--- INSTRUÇÕES DA TAREFA ---
Com base no excerto do texto, explique por que motivo o casal de artistas permaneceu em Portugal em vez de voltar a França. Responda com uma a três frases.
──────── EXCERTO DO TEXTO
O casal de artistas vem de Madrid com um filho pequeno, Charles, e encontra no Norte do país uma espécie de paraíso à espera de ser descoberto. A Primeira Guerra Mundial impede-os de regressar a França. Ficam em Portugal entre Maio de 1915 e Janeiro de 1917, com uma estadia em Vigo e uma acusação de espionagem pró-alemã pelo meio. Pintam muito e, garante Sonia, fazem progressos nas suas pesquisas sobre a cor e o movimento.
É neste período que intensificam a sua relação – pessoal e de trabalho – com artistas portugueses como Eduardo Viana, Amadeo de Souza-Cardoso, Almada Negreiros e José Pacheco (autor da capa do primeiro número da revista modernista Orpheu), e com o americano Samuel Halpert, hoje pintor esquecido, que acabaria por se tornar seu agente no Estados Unidos.
────────────────
──────── MATERIAL EXTRAÍDO
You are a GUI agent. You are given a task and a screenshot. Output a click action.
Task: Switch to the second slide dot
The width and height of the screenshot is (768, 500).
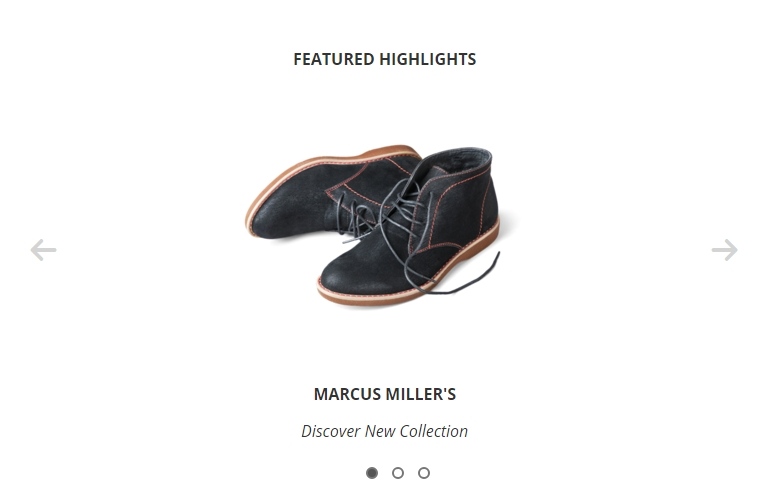[x=398, y=473]
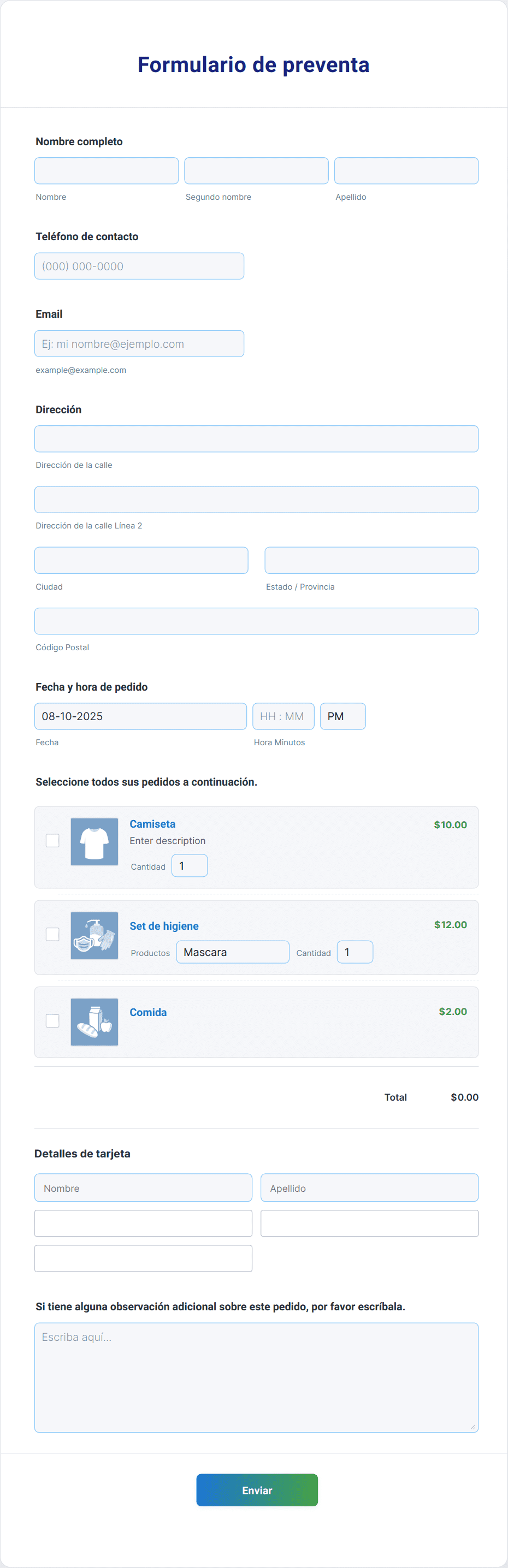Open the Camiseta product title link

(152, 823)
────────────────
--- RESPOSTA FINAL ---
O casal permaneceu em Portugal porque a Primeira Guerra Mundial o impediu de regressar a França. Por isso, ficou no país entre Maio de 1915 e Janeiro de 1917.